Collected data entries
== Segment start ==

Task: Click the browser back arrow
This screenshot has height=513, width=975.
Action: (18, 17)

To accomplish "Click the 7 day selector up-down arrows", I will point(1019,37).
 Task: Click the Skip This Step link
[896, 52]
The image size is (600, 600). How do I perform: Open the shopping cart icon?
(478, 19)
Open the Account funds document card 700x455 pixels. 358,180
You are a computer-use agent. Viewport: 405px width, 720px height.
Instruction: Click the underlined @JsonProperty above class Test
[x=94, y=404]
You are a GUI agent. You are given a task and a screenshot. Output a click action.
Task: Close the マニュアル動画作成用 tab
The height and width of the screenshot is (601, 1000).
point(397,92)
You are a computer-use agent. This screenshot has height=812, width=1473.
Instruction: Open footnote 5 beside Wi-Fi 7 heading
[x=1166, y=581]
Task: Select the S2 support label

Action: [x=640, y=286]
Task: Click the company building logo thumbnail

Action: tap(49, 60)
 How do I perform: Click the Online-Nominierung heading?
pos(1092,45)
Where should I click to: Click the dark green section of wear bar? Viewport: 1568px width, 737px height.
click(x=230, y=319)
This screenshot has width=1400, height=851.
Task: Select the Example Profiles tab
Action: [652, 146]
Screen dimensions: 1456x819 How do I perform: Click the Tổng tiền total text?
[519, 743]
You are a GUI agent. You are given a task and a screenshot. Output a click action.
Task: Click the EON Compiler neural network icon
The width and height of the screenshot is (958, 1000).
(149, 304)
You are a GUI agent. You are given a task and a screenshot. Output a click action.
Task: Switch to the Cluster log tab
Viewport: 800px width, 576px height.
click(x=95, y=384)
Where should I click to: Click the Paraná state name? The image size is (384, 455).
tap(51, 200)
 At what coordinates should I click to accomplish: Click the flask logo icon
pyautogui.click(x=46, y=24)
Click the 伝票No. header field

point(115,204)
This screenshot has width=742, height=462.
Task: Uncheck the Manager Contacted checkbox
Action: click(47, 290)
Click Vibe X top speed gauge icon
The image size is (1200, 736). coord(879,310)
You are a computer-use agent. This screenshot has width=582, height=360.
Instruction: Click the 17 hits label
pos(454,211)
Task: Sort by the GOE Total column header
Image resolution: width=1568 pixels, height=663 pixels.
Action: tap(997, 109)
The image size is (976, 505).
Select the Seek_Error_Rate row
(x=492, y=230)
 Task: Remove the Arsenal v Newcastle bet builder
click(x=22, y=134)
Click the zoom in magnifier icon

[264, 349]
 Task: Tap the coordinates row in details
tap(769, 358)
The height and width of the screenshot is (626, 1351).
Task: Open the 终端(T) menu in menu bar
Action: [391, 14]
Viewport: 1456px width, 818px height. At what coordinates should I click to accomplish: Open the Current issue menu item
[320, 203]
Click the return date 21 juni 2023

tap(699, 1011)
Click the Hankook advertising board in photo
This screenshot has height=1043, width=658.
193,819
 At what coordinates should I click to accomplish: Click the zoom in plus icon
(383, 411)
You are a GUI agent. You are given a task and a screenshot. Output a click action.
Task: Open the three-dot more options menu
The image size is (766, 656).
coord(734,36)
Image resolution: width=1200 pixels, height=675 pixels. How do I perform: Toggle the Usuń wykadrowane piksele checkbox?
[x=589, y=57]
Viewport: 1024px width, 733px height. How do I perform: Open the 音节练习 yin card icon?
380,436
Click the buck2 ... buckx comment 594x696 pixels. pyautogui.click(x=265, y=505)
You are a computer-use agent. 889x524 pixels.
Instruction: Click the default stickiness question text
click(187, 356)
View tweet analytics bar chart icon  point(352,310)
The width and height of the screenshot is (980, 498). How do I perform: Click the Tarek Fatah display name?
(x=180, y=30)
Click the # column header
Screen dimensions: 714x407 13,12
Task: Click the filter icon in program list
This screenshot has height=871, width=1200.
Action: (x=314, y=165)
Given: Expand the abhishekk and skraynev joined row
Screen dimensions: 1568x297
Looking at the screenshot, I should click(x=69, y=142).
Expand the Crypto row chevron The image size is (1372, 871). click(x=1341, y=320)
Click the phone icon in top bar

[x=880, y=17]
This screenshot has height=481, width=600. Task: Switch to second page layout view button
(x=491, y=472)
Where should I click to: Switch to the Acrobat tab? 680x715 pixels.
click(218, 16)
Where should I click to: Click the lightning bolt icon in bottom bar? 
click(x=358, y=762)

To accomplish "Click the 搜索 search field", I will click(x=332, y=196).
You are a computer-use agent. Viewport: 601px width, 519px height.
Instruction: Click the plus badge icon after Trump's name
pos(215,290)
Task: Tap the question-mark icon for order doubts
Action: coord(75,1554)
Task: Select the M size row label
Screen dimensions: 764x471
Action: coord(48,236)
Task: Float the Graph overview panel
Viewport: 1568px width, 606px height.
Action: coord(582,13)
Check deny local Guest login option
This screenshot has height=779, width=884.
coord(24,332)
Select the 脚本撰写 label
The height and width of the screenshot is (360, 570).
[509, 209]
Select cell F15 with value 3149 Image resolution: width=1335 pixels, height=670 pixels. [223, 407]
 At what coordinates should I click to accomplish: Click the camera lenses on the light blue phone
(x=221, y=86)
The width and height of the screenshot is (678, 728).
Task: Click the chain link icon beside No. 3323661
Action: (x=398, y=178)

== Segment end ==

Directions for this task: Line by line, write out the records above exactly.

Finished task:
Task: Click the browser back arrow
This screenshot has height=513, width=975.
Action: (18, 17)

To accomplish "Click the 7 day selector up-down arrows", I will point(1019,37).
 Task: Click the Skip This Step link
[896, 52]
The image size is (600, 600). How do I perform: Open the shopping cart icon?
(478, 19)
Open the Account funds document card 700x455 pixels. 358,180
You are a computer-use agent. Viewport: 405px width, 720px height.
Instruction: Click the underlined @JsonProperty above class Test
[x=94, y=404]
You are a GUI agent. You are given a task and a screenshot. Output a click action.
Task: Close the マニュアル動画作成用 tab
The height and width of the screenshot is (601, 1000).
point(397,92)
You are a computer-use agent. This screenshot has height=812, width=1473.
Instruction: Open footnote 5 beside Wi-Fi 7 heading
[x=1166, y=581]
Task: Select the S2 support label

Action: [x=640, y=286]
Task: Click the company building logo thumbnail

Action: tap(49, 60)
 How do I perform: Click the Online-Nominierung heading?
pos(1092,45)
Where should I click to: Click the dark green section of wear bar? Viewport: 1568px width, 737px height.
click(x=230, y=319)
This screenshot has width=1400, height=851.
Task: Select the Example Profiles tab
Action: [652, 146]
Screen dimensions: 1456x819 How do I perform: Click the Tổng tiền total text?
[519, 743]
You are a GUI agent. You are given a task and a screenshot. Output a click action.
Task: Click the EON Compiler neural network icon
The width and height of the screenshot is (958, 1000).
(149, 304)
You are a GUI agent. You are given a task and a screenshot. Output a click action.
Task: Switch to the Cluster log tab
Viewport: 800px width, 576px height.
click(x=95, y=384)
Where should I click to: Click the Paraná state name? The image size is (384, 455).
tap(51, 200)
 At what coordinates should I click to accomplish: Click the flask logo icon
pyautogui.click(x=46, y=24)
Click the 伝票No. header field

point(115,204)
This screenshot has width=742, height=462.
Task: Uncheck the Manager Contacted checkbox
Action: click(47, 290)
Click Vibe X top speed gauge icon
The image size is (1200, 736). coord(879,310)
You are a computer-use agent. This screenshot has width=582, height=360.
Instruction: Click the 17 hits label
pos(454,211)
Task: Sort by the GOE Total column header
Image resolution: width=1568 pixels, height=663 pixels.
Action: tap(997, 109)
The image size is (976, 505).
Select the Seek_Error_Rate row
(x=492, y=230)
 Task: Remove the Arsenal v Newcastle bet builder
click(x=22, y=134)
Click the zoom in magnifier icon

[264, 349]
 Task: Tap the coordinates row in details
tap(769, 358)
The height and width of the screenshot is (626, 1351).
Task: Open the 终端(T) menu in menu bar
Action: [391, 14]
Viewport: 1456px width, 818px height. At what coordinates should I click to accomplish: Open the Current issue menu item
[320, 203]
Click the return date 21 juni 2023

tap(699, 1011)
Click the Hankook advertising board in photo
This screenshot has height=1043, width=658.
193,819
 At what coordinates should I click to accomplish: Click the zoom in plus icon
(383, 411)
You are a GUI agent. You are given a task and a screenshot. Output a click action.
Task: Open the three-dot more options menu
The image size is (766, 656).
coord(734,36)
Image resolution: width=1200 pixels, height=675 pixels. How do I perform: Toggle the Usuń wykadrowane piksele checkbox?
[x=589, y=57]
Viewport: 1024px width, 733px height. How do I perform: Open the 音节练习 yin card icon?
380,436
Click the buck2 ... buckx comment 594x696 pixels. pyautogui.click(x=265, y=505)
You are a computer-use agent. 889x524 pixels.
Instruction: Click the default stickiness question text
click(187, 356)
View tweet analytics bar chart icon  point(352,310)
The width and height of the screenshot is (980, 498). How do I perform: Click the Tarek Fatah display name?
(x=180, y=30)
Click the # column header
Screen dimensions: 714x407 13,12
Task: Click the filter icon in program list
This screenshot has height=871, width=1200.
Action: (x=314, y=165)
Given: Expand the abhishekk and skraynev joined row
Screen dimensions: 1568x297
Looking at the screenshot, I should click(x=69, y=142).
Expand the Crypto row chevron The image size is (1372, 871). click(x=1341, y=320)
Click the phone icon in top bar

[x=880, y=17]
This screenshot has height=481, width=600. Task: Switch to second page layout view button
(x=491, y=472)
Where should I click to: Switch to the Acrobat tab? 680x715 pixels.
click(218, 16)
Where should I click to: Click the lightning bolt icon in bottom bar? 
click(x=358, y=762)

To accomplish "Click the 搜索 search field", I will click(x=332, y=196).
You are a computer-use agent. Viewport: 601px width, 519px height.
Instruction: Click the plus badge icon after Trump's name
pos(215,290)
Task: Tap the question-mark icon for order doubts
Action: coord(75,1554)
Task: Select the M size row label
Screen dimensions: 764x471
Action: coord(48,236)
Task: Float the Graph overview panel
Viewport: 1568px width, 606px height.
Action: coord(582,13)
Check deny local Guest login option
This screenshot has height=779, width=884.
coord(24,332)
Select the 脚本撰写 label
The height and width of the screenshot is (360, 570).
[509, 209]
Select cell F15 with value 3149 Image resolution: width=1335 pixels, height=670 pixels. [223, 407]
 At what coordinates should I click to accomplish: Click the camera lenses on the light blue phone
(x=221, y=86)
The width and height of the screenshot is (678, 728).
Task: Click the chain link icon beside No. 3323661
Action: (x=398, y=178)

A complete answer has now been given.